Georgina Gustin, INSIDE CLIMATE NEWS
The U.S. has consistently underestimated the impact that logging has on accelerating climate change and the role that preserving its forests can play in sucking carbon out of the atmosphere. That’s the conclusion of a new report that also seeks to rebut the notion that burning wood is a “carbon neutral” alternative to burning coal and oil for electricity.
Published by the Dogwood Alliance, a North Carolina-based forest conservation group, the report argues that the U.S. has placed too much emphasis on protecting the world’s tropical forests, while ignoring the logging industry’s impact on greenhouse gases released from cutting its own natural woodlands, especially older forests.

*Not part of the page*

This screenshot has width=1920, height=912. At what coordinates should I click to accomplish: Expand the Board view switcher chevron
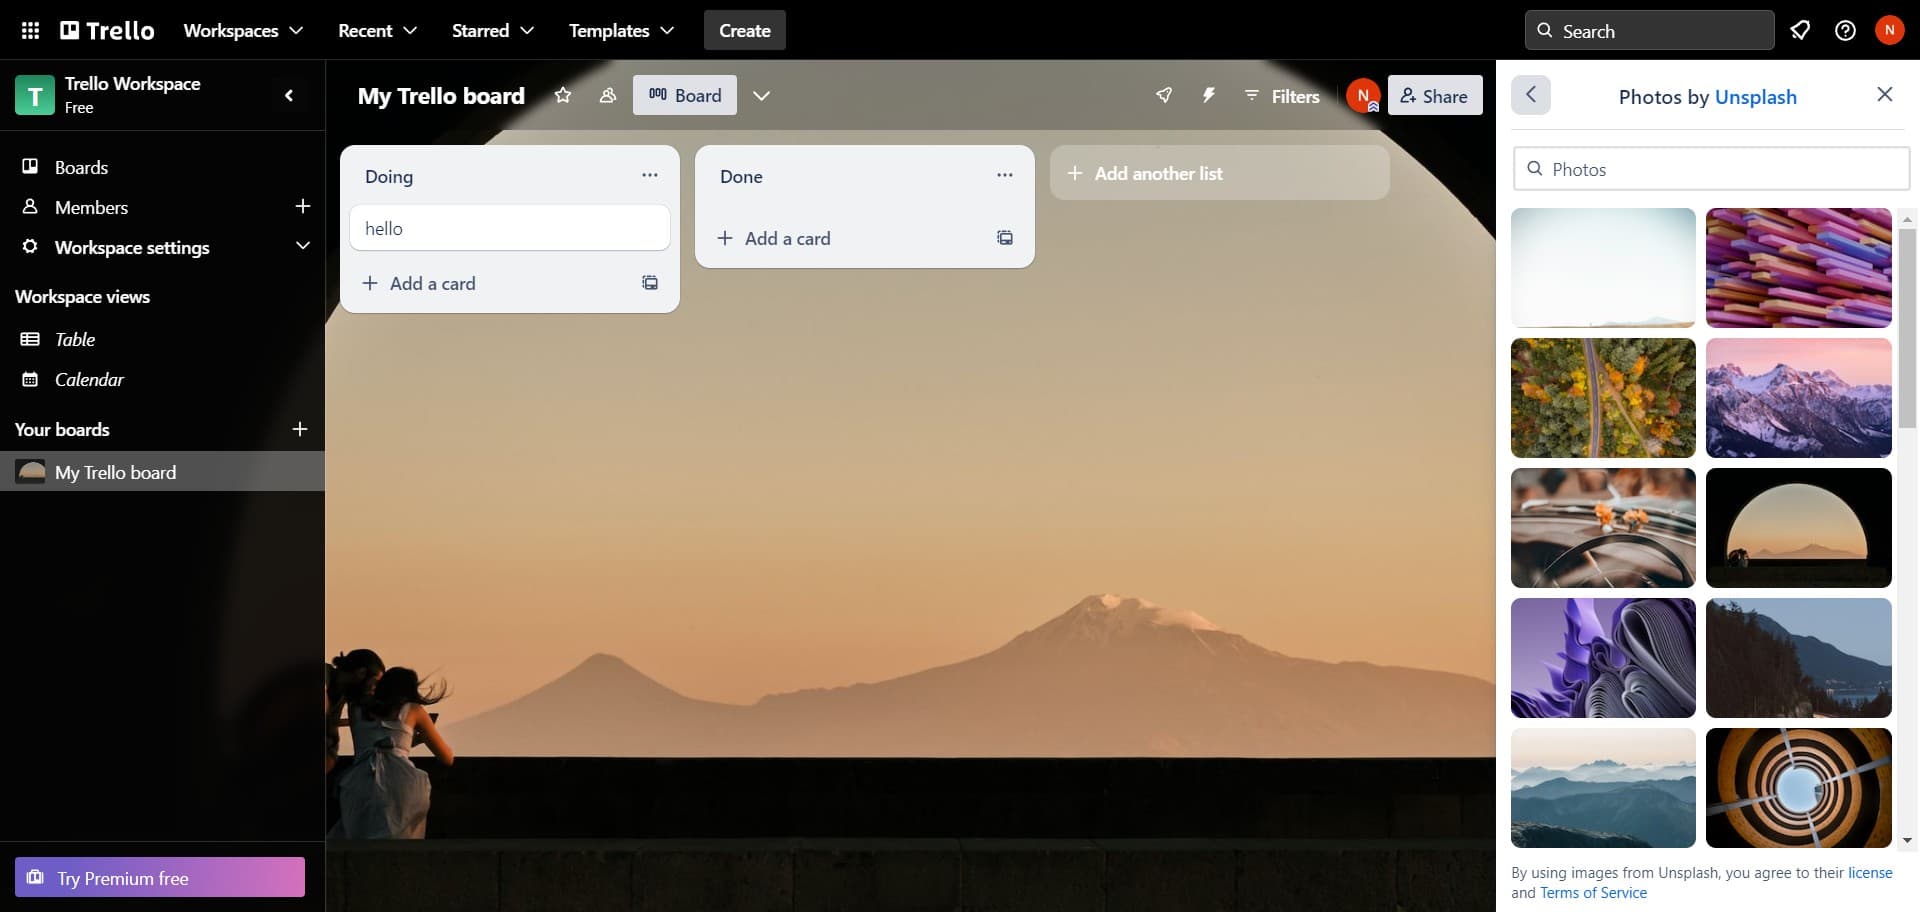(x=762, y=95)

“The U.S. has just failed to acknowledge the role that the logging industry has played in the climate crisis, and has failed to embrace the need to restore old growth, intact forests across the U.S. as a critical piece of the puzzle in solving the climate crisis,” said Danna Smith, a co-author of the report.
The report comes as the issue of burning wood for energy is getting fresh attention in Washington. This week, Congress, backed by the logging industry, included language in its budget deal that would declare the burning of woody biomass for electricity “carbon neutral,” sparking the latest controversy in a long-running debate.
“We can’t log our way out of climate change,” said Kirin Kennedy, associate legislative director for lands at wildlife at the Sierra Club. “Burning wood products actually contributes more toward the increase of emissions into the atmosphere.”